Figure 2.

Hypothesized Neural Circuit of D2 Hypersensitivity in Opioid Withdrawal. We hypothesize that D2 receptor activity is during withdrawal from chronic opioid use (1), which leads to decreased activity of GABAergic MSNs within the NA (2). This leads to a reduction in GABAergic inhibitory tone from the NA to the VP (3). Through the direct projection to the VP, disinhibition of the VP from reduced NA-derived GABAergic innervation leads to enhanced excitability of cells residing in the VP. It is also possible that MSNs co-expressing D1 and D2 receptors project from the NA to the VM, and play a critical role in enhancing dopaminergic signaling from the VM to output structures. As well, enhanced enkephalin activity may enhance neuronal excitability within the VP (4). This excitation leads to enhanced acetylcholine release into the MD (5), which may enhance reward. Through the direct GABAergic projection from the VP to the mesencephalon, there is less inhibitory tone and consequently, enhanced dopaminergic activity in cells residing in the VM and projecting back to the VP or to the MD (6).
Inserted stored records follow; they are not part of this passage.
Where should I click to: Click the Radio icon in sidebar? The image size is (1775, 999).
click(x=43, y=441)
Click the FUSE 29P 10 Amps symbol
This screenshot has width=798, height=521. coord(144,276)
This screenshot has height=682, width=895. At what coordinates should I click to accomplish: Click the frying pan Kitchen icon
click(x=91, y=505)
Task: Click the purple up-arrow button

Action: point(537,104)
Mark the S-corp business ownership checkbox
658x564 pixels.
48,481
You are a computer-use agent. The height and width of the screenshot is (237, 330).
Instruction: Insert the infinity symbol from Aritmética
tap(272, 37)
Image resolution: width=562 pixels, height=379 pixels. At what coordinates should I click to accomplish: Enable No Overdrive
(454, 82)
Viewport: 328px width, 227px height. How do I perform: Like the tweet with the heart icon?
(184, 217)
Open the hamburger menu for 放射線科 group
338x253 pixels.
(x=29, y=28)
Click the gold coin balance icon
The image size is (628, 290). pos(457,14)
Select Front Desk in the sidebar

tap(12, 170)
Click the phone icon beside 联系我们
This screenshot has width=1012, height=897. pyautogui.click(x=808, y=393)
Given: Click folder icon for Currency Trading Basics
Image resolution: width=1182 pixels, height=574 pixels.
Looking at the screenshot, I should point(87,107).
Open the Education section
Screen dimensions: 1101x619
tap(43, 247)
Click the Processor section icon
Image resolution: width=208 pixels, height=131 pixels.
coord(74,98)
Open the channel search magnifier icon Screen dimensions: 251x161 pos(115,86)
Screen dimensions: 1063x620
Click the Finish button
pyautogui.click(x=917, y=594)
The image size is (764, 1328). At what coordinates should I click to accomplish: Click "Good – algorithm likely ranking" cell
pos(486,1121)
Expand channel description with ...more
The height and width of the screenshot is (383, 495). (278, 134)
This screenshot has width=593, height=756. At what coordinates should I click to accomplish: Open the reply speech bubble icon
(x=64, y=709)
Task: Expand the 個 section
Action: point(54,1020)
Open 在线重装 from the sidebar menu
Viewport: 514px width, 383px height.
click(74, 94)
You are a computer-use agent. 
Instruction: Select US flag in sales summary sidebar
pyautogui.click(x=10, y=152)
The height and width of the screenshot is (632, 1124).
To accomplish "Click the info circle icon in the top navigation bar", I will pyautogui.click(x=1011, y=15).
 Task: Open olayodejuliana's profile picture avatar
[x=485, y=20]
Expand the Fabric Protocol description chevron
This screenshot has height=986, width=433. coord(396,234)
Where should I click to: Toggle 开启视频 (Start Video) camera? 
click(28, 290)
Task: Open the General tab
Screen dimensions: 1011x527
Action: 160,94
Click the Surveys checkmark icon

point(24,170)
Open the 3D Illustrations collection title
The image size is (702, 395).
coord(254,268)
The net result of these neural adaptations is enhanced excitability of thalamic nuclei including the MD (7), and, consequently, enhanced use of dopamine agonists during opioid withdrawal (8). NA, nucleus accumbens; VP, ventral pallidum; VM, ventral mesencephalon; MD, mediodorsal thalamic nucleus; D2, dopamine receptor D2; D1, dopamine receptor D1; MSN, medium spiny neuron.